Auskunftsanspruch auch wenn finanzielle Ansprüche verfolgt werden
Amtsgericht Lörrach
Urteil vom 20.12.2024
Az.: 3 C 29/23
Orientierungssatz
Ein Auskunftsanspruch nach Art. 15 DSGVO kann nicht lediglich deshalb abgelehnt werden, weil damit finanzielle Ansprüche verfolgt werden sollen.
Tenor
1. Der Beklagte wird verurteilt, der Klägerseite eine Kopie der personenbezogenen Daten zum Beitragsverlauf des Versicherungsvertrages mit der Versicherungsnummer XXX – mit Ausnahme des Pflegepflichtversicherungstarifs – in den Jahren 2013, 2014, 2015, 2016, 2017, 2018 zur Verfügung zu stellen, aus der folgende Informationen zu entnehmen sind:
– Zeitpunkt und Höhe des Alt- und Neubetrages für jede stattgefundene Beitragsanpassung gemäß 203 Abs. 2 VVG;
– Zeitpunkt erfolgter Tarifwechsel unter Angabe des Herkunft- und Zieltarifs;
– Zeitpunkt erfolgter Tarifbeendigungen.
2. Im Übrigen wird die Klage abgewiesen.
3. Der Kläger hat die Kosten des Rechtsstreits zu tragen.

§ DATENAUSZUG
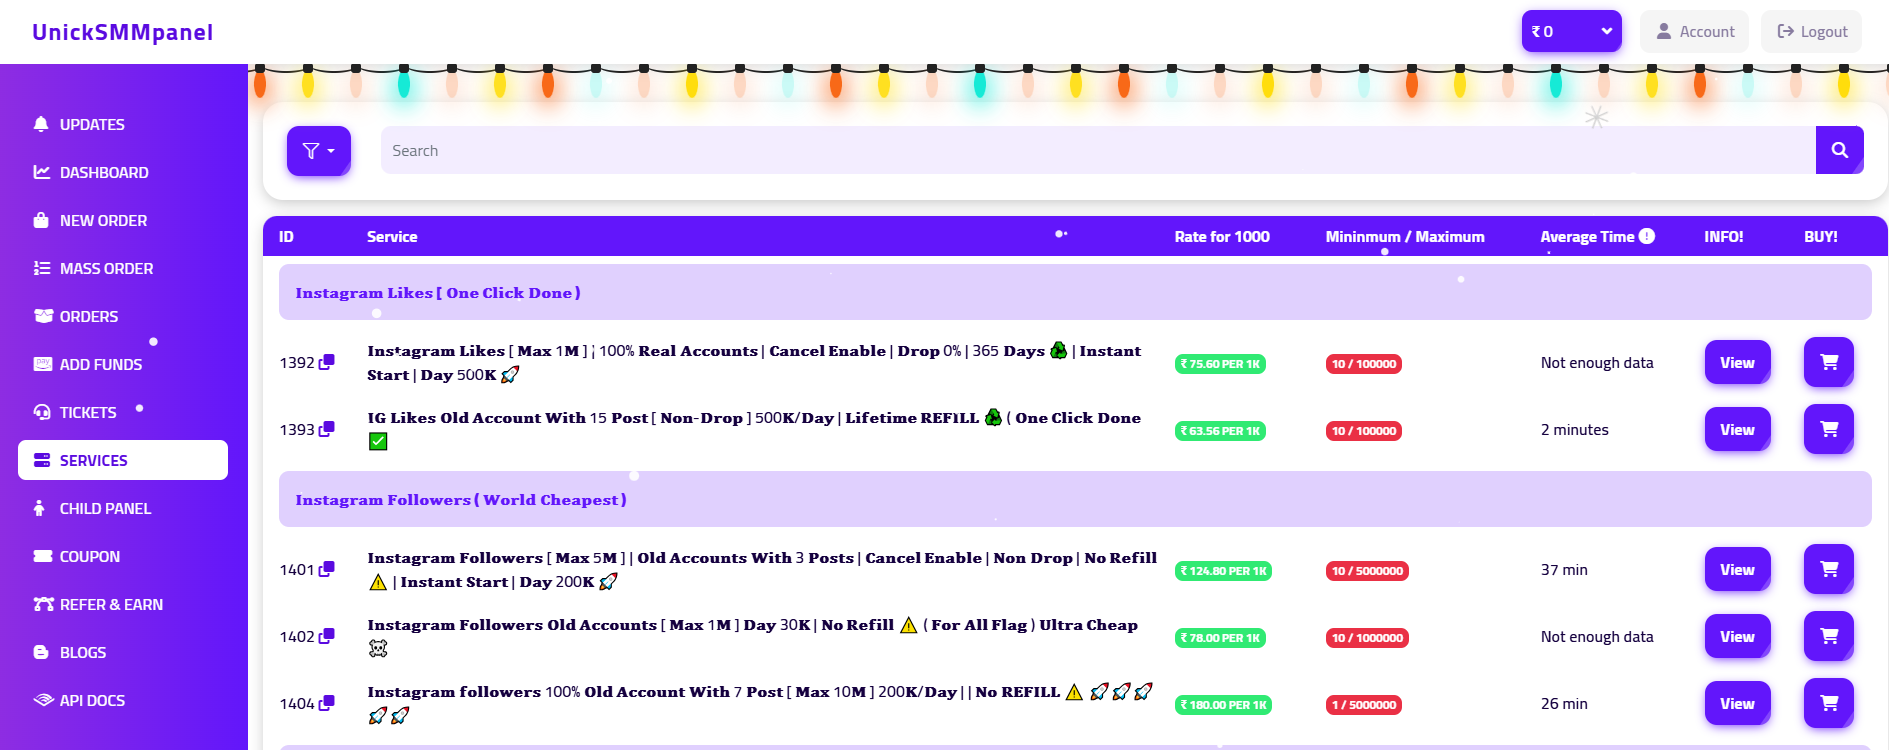Viewport: 1889px width, 750px height.
Task: Open API Docs in sidebar
Action: [92, 700]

§ ARBEITSAUFTRAG
Beantworte bitte diese Fragen zum Urteil:
1. Welches Gericht hat das Urteil gefällt?
2. Für welche Jahre muss der Beklagte eine Kopie der Daten zum Beitragsverlauf zur Verfügung stellen?
3. Wer hat die Kosten des Rechtsstreits zu tragen?

§ ENDERGEBNIS
1. Das Amtsgericht Lörrach.
2. Für die Jahre 2013, 2014, 2015, 2016, 2017 und 2018.
3. Der Kläger.